Texte à analyser:
Il y a des réformes qui marquent des points. Celle, profonde , de l’enseignement des langues, vient de prouver son efficacité au moins pour l’enseignement de l’anglais. Selon une étude CEDRE publiée el 17 septembre, le niveau a nettement progressé en anglais au collège. C’est moins vrai en espagnol et allemand où les progrès sont plus limités voire où la chute s’accélère pour les meilleurs élèves.
» Le niveau en langues vivantes des jeunes français était faible. Cinq ans après la réforme mise en place en 2005 il a encore baissé en fin de collège », voilà ce qu’on pouvait écrire en 2012. Réévalué en 2016 dans le cadre d’une enquête CEDRE réalisée par la Depp (division des études du ministère), ce tableau a complètement changé en 2016. Les mesures prises entre 2010 et 2016 ont permis une réelle évaluation du niveau en anglais en fin de collège. C’est moins vrai en espagnol et allemand où les progrès sont limités, voire même où on constate une baisse de niveau. L’enquête Cedre amorce donc d’autres questions sur la réforme et son application.
L’enquête CEDRE suit tous les 6 ans le niveau des élèves en langues. Elle consiste en exercices de compréhension écrite et orale et d’expression passés par près de 4000 collégiens de 3ème pris dans 164 collèges.
Un véritable bond en anglais
En anglais il y a véritable bond en compréhension orale et écrite. Le taux global de compréhension orale passe de 51 à 58% . A l’écrit la hausse est carrément de 26 points ! Surtout tous les groupes progressent. Il y a moins d’élèves faibles et très faibles. Le groupe des très bons fait un bond prodigieux : il double entre 2010 et 2016.
Il reste deux ombres au tableau. D’abord le niveau ne progresse pas en expression écrite. » Avec un taux de réussite de 25 % aux items communs 2010-2016, on note une baisse des performances de 3 points depuis la dernière enquête CEDRE dans la compétence « rédiger des textes articulés et nuancés ». Cette évolution souligne la difficulté persistante pour les collégiens de troisième de produire un texte sans aucune aide ni amorce ». Là on rejoint une difficulté plus globale des collégiens.
Enfin les écarts sociaux demeurent et même se creusent. « En compréhension de l’oral comme en compréhension de l’écrit, les différences de niveaux restent très marquées par l’origine sociale des élèves : le score moyen progresse à mesure que le niveau social augmente. L’écart de niveau entre les élèves des collèges les plus favorisés socialement et ceux des collèges les plus défavorisés augmente depuis 2004, pour avoisiner les 50 points en compréhension de l’écrit et 46 points à l’oral ».
En espagnol un resserrement inquiétant
En espagnol, en compréhension de l’orale le résultat moyen est stable alors qu’on constate un léger progrès en compréhension de l’écrit (+6 points). Ce qui est inquiétant c’est qu’il n’y a pas de progrès chez les meilleurs élèves : ils sont même nettement moins nombreux en compréhension de l’oral. » Un plus grand nombre d’élèves a donc sans doute acquis davantage de connaissances et de compétences de base qu’ils savent mobiliser à bon escient. Ils sont en revanche moins nombreux à savoir mettre en oeuvre des compétences plus complexes pour construire du sens », écrit la Depp.

Données sources:
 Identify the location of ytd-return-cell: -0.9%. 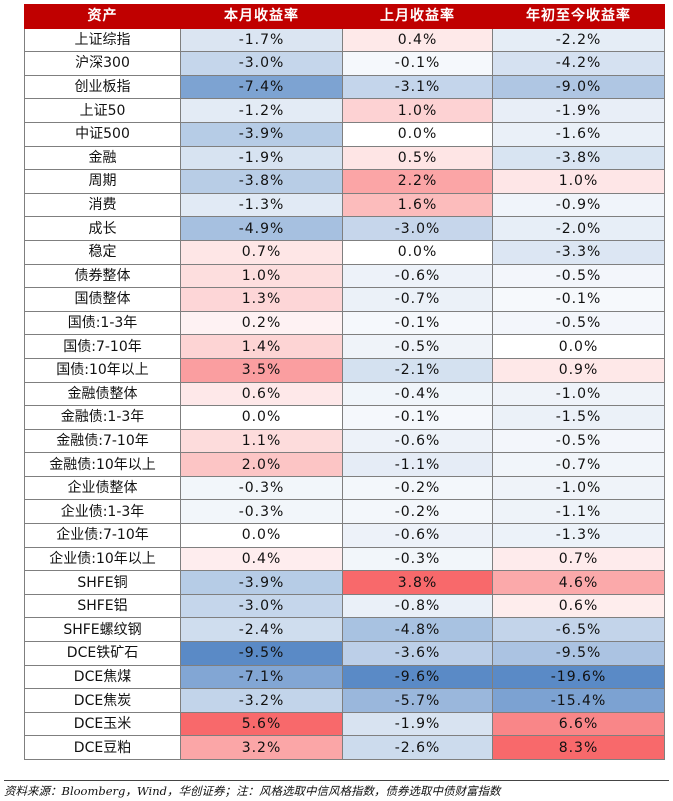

Consigne 1: Recopiez le passage de l'article sur l'enquête CEDRE en commençant à « Un véritable bond » et en terminant à « 2010 et 2016. ».
Consigne 2: Dans l'article sur l'enquête CEDRE, présentez sous forme de liste le paragraphe qui commence par « En anglais il y a véritable bond » en conservant ses faits principaux.
Consigne 3: Poursuivez l'article sur l'enquête CEDRE après sa dernière phrase.

Réponse 1:
Un véritable bond en anglais
En anglais il y a véritable bond en compréhension orale et écrite. Le taux global de compréhension orale passe de 51 à 58% . A l’écrit la hausse est carrément de 26 points ! Surtout tous les groupes progressent. Il y a moins d’élèves faibles et très faibles. Le groupe des très bons fait un bond prodigieux : il double entre 2010 et 2016.

Réponse 2:
- En anglais, les élèves progressent nettement en compréhension orale et écrite.
- En compréhension orale, le taux global passe de 51 % à 58 %.
- À l'écrit, la hausse atteint 26 points.
- Tous les groupes progressent, et les élèves faibles et très faibles sont moins nombreux.
- Le groupe des très bons élèves double entre 2010 et 2016.

Réponse 3:
« En expression écrite, le taux de réussite aux items communs atteint en 2016 est supérieur à celui de 2010, passant de 32,8 % à 37,4 %. Les élèves obtiennent de meilleurs résultats dans le traitement du sujet que ce soit dans le cas d’énoncés simples, de phrases reliées par des connecteurs ou de textes articulés. Pour ce faire, ils savent mieux mobiliser le lexique très courant de la vie quotidienne ».
Allemand : l’oral stagne pas l’écrit
En allemand on note des progrès en compréhension de l’écrit, en hausse de 15 points. La proportion d’élèves faibles diminue nettement et celles des plus forts augmente. Par contre en compréhension orale on ne note pas de progrès. Le nombre de bons élèves a chuté avec l’application de la réforme et n’évolue pas.
» En compréhension de l’oral comme en compréhension de l’écrit, les différences de niveaux restent très marquées par le profil social de l’établissement où sont scolarisés les élèves. Le score moyen progresse à mesure que le niveau social augmente. L’écart de niveau entre les élèves des établissements les plus et les moins favorisés reste stable en compréhension de l’oral (28 points) et diminue légèrement en compréhension de l’écrit, passant de 37 à 34 points. Quel que soit le profil social des collèges, les scores restent stables en compréhension de l’oral mais augmentent en compréhension de l’écrit « .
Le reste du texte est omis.